── Reading passage
US Wholesale: Diamond Suppliers Cautious After Solid Year

February 16, 2023  |  Joyce Kauf

The steady barrage of negative economic news has dealers concerned about the impact on business.

While holiday 2022 did not meet expectations, wholesalers report a good year overall and remain optimistic about weathering the challenges of 2023. However, they worry about consumer confidence.

New York: Ensure cash flow

After over 35 years in business, Yoni Nitzani cites 2022 as the “second-best year” — after 2021 — with sales “on fire” leading into the last quarter. While the holiday season was “not strong on the wholesale level,” he says, most of his retail clients report being satisfied with their sales.

Nitzani, owner of New York-based wholesaler Polo Gem Co., senses a reluctance among retailers to “buy assets” — they prefer to purchase on consignment. “Even if you’re doing well, there is no escape from talk of recession, inflation and slowdown. Retailers fear tying up their money in inventory,” he explains.

Studs at 2 carats and up were great sellers over the holiday, he says. Nice-make fancies remain very strong and command a good price. But he believes the market is “somewhat saturated” with rounds.

His strategy is to keep inventory levels high while ensuring a positive cash flow to take advantage of buying opportunities. He anticipates better prices on rounds from small- and mid-sized manufacturers that face liquidity issues.

Nitzani is bullish on 2023. “I think we are going to have a good year. Even if we hit a slowdown, it won’t be drastic, and it won’t last long.”

Houston: Customer centricity

At Union Gems in Houston, Texas, “the traditional rush of holiday gifting never materialized,” says sales director Gaurav Khandelwal, aka GK. Sales in December approximated those of an “ordinary month,” he reports. Furthermore, it was an “unusual” season that saw sales of bigger diamonds — 3 carats and up — throughout the fall, much earlier than anticipated.

Khandelwal, whose company specializes in fine-make diamonds, says sales are still good and are “historically better than 2018 and 2019. But it’s not 2021 anymore.”
────
(Task requirements):
[a] List every year that appears in the article on diamond wholesalers, in ascending order.
[b] Extend the article on diamond wholesalers by writing what follows its final sentence.
── Provided material
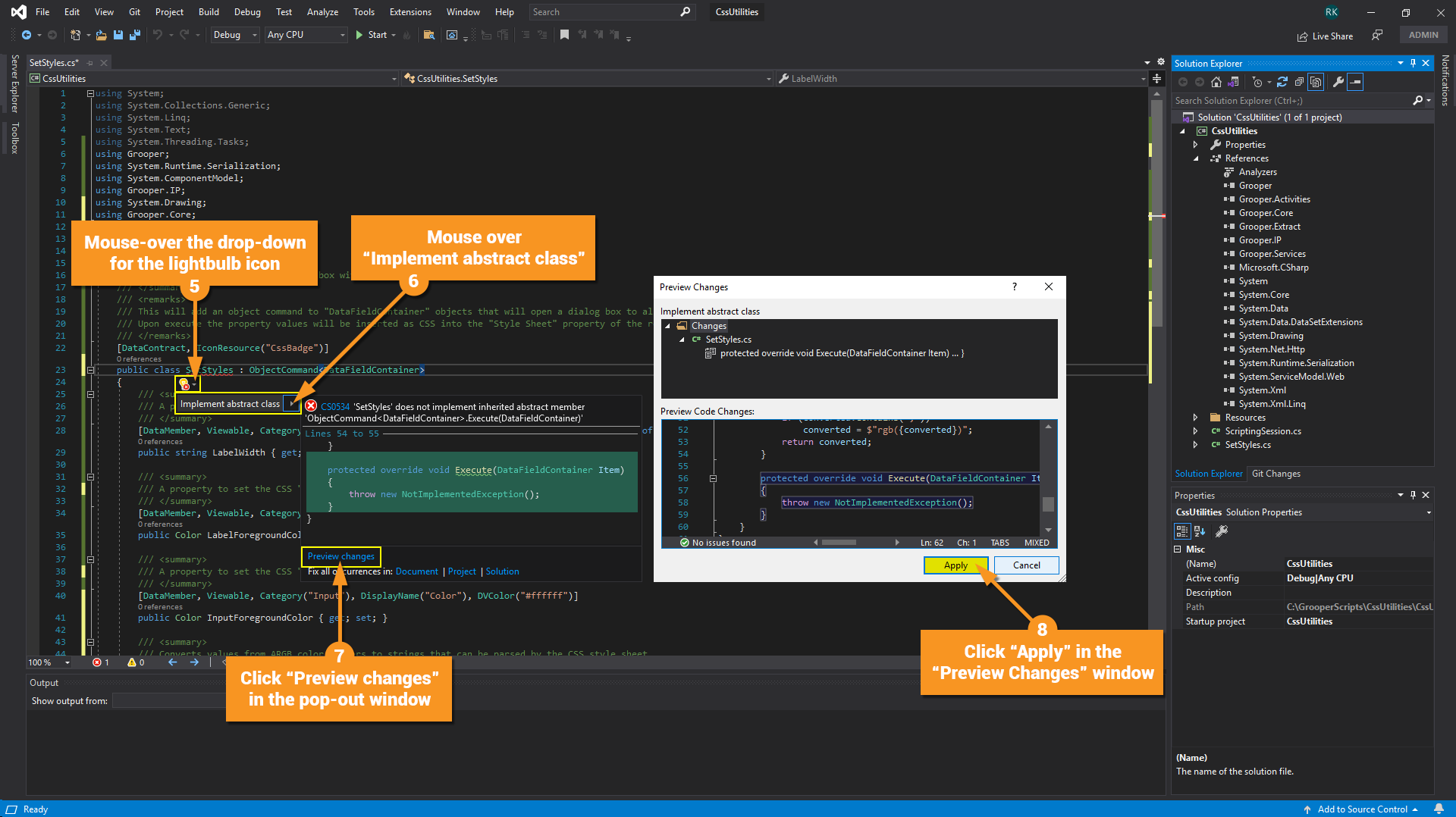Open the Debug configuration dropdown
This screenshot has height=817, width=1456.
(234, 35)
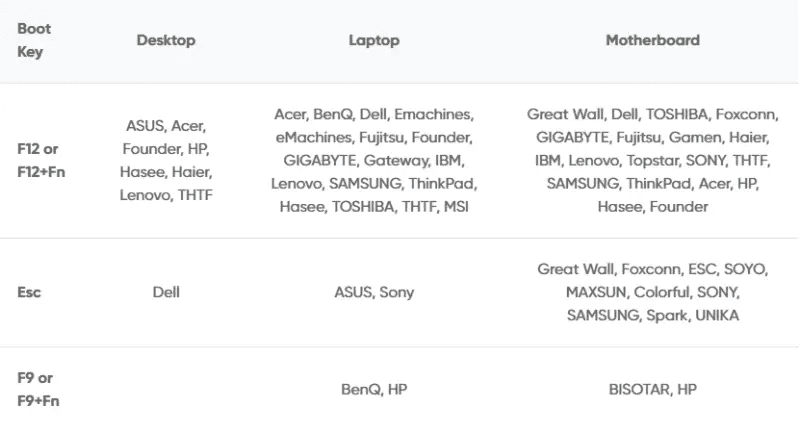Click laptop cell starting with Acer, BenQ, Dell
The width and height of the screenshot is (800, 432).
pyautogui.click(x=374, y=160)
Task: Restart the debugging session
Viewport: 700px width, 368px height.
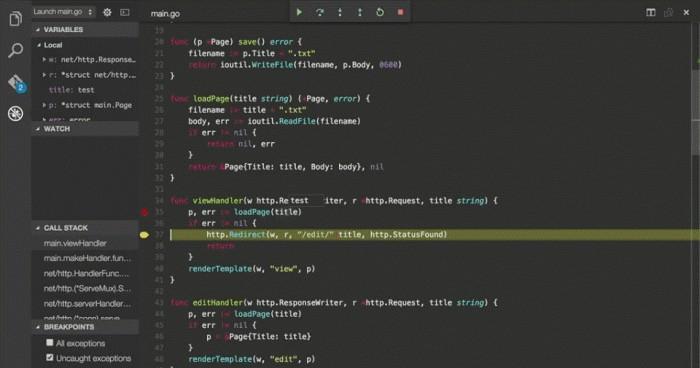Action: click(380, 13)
────
(Results of the tasks):
[a] 2018, 2019, 2021, 2022, 2023

[b]
He also notes that “industry business models are evolving. We saw a tremendous amount of business done in the last two years. And the pervasiveness of lab-grown is not going away.” That segment, he says, is “eating a significant share” of the diamond business.

As for the future, “it’s a tricky time to forecast,” he reflects, citing inflation, a down stock market, and people spending a lot of money on “revenge travel.”

In a strategy shift to a “higher level of customer centricity,” Khandelwal is working even more closely with clients. Greater efforts to “personalize our offerings to the needs of each store by understanding their retail clients will result in a stronger and more targeted collaboration that will be beneficial to both of us,” he elaborates.

Overall, he says, “I think we’ll be okay through the first quarter. Even if there is a recession later in the year, there will still be engagements, anniversaries, and other celebrations. We’ve been through this
cycle before.”

Scottsdale: Keep expenses low

Ralph Mueller echoes Khandelwal’s sentiments regarding the holiday season.

“We had a few large holiday sales, but overall, people held off buying. December wasn’t much better than a normal month,” says the founder and owner of Ralph Mueller & Associates in Scottsdale, Arizona.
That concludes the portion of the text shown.